Oleh: Dr. Rachma Fitriati, M.Si., M.Si (Han) – (Ketua Tim Ekspedisi Patriot Universitas Indonesia di Pulau Morotai Maluku Utara)
Di ketinggian langit Morotai, angin mengusap bekas-bekas sejarah yang tak pernah usai. Di atas tanah yang pernah menopang semangat MacArthur dan menyambut pekik Trikora, kini bersemayam ironi yang lebih dalam dari Samudera Pasifik. Morotai tak lagi ditakuti oleh bom atau pekik perang, namun oleh keheningan paradoks: laut yang dihuni 2.600 ton tuna per tahun hanya menyisakan cerita remah bagi nelayan lokal, sementara 13.400 hektar tanah kelapa dengan 8.207 ton produksi tahunan meninggalkan gunungan sabut, batok, dan air kelapa yang tak tersentuh nilai. Di pulau yang pernah mengubah peta peradaban dunia, pembangunan justru tersendat dalam ilusi kemandirian.
Dalam gegap gempita Hari Bhakti Transmigrasi setiap 12 Desember, narasi kerap terjebak pada romantisme perpindahan penduduk. Namun, di Morotai, bhakti sejati bukanlah soal memindahkan manusia dari satu pulau ke pulau lain. Ia adalah seni memindahkan paradigma—dari ekonomi ekstraktif menuju ekonomi regeneratif, dari pendekatan sektoral yang terfragmentasi menuju sinergi sistemik yang menyatu. Menteri Transmigrasi dalam forum FDGBI di ITS menggaungkan “transmigrasi untuk ekonomi baru Indonesia”, dan tak ada laboratorium yang lebih hidup untuk menguji gagasan ini selain Morotai.

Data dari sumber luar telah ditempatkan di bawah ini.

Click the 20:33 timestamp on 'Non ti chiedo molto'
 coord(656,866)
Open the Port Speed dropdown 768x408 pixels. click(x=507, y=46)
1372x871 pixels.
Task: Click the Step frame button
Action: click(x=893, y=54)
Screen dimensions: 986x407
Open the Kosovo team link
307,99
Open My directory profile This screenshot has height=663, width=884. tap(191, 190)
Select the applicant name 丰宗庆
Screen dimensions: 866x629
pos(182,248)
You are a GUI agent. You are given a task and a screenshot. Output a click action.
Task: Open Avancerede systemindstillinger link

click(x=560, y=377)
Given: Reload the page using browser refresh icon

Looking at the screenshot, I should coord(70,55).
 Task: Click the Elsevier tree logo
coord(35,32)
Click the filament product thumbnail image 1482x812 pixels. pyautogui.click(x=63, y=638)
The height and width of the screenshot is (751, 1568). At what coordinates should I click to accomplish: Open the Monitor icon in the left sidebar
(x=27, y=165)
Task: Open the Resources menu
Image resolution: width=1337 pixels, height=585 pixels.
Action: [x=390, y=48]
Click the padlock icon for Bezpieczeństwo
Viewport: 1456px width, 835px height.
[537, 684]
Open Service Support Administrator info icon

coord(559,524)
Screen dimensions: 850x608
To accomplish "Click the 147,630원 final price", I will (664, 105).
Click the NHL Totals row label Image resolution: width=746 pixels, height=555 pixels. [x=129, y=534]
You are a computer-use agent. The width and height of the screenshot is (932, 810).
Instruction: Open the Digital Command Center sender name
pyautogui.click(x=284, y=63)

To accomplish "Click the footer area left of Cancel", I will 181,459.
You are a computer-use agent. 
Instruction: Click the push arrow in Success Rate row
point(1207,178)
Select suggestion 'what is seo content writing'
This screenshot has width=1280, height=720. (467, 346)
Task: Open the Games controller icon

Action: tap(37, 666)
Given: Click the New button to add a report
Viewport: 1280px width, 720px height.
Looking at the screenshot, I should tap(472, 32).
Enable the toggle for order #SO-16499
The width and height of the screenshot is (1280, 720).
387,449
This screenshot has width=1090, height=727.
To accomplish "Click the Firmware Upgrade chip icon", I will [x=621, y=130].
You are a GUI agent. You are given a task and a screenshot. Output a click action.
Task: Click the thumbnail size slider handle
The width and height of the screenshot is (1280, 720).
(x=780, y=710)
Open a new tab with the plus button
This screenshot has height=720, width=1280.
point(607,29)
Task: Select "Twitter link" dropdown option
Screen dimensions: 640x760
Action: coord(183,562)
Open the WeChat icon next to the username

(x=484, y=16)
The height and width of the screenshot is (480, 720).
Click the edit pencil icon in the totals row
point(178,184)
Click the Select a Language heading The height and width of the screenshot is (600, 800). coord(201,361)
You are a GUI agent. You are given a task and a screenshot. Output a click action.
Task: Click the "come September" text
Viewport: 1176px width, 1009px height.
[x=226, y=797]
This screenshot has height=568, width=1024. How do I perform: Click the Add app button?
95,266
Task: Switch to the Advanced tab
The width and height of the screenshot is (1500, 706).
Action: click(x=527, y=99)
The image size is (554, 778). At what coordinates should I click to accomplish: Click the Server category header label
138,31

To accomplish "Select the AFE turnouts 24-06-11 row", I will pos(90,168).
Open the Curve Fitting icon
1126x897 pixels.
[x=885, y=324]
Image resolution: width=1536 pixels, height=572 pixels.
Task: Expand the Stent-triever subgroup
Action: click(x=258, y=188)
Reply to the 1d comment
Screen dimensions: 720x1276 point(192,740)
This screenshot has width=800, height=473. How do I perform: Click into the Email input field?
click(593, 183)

Suara dari Dalam: Nelayan yang Menjadi Penonton, Petani yang Kehilangan Rantai Nilai
Berjalanlah ke pesisir Bere-bere saat fajar. Di sana, nelayan tradisional dengan perahu kecil memandang jauh ke horizon, di mana kapal-kapal 30 GT mengarungi zona 0-4 mil yang seharusnya menjadi ruang hidup mereka. Data Tim Patriot UI mengungkap pelanggaran sistematis terhadap Permen KP No.18/2021, yang berevolusi menjadi struktur monopsoni. Hasil tangkapan mereka dijual murah atau dibiarkan membusuk, karena cold storage 200 ton di Sentra Kelautan dan Perikanan Terpadu (SKPT) mati suri oleh ketidakstabilan listrik. Rantai dingin terputus di tengah jalan, meninggalkan nelayan sebagai pedagang bahan mentah yang rentan.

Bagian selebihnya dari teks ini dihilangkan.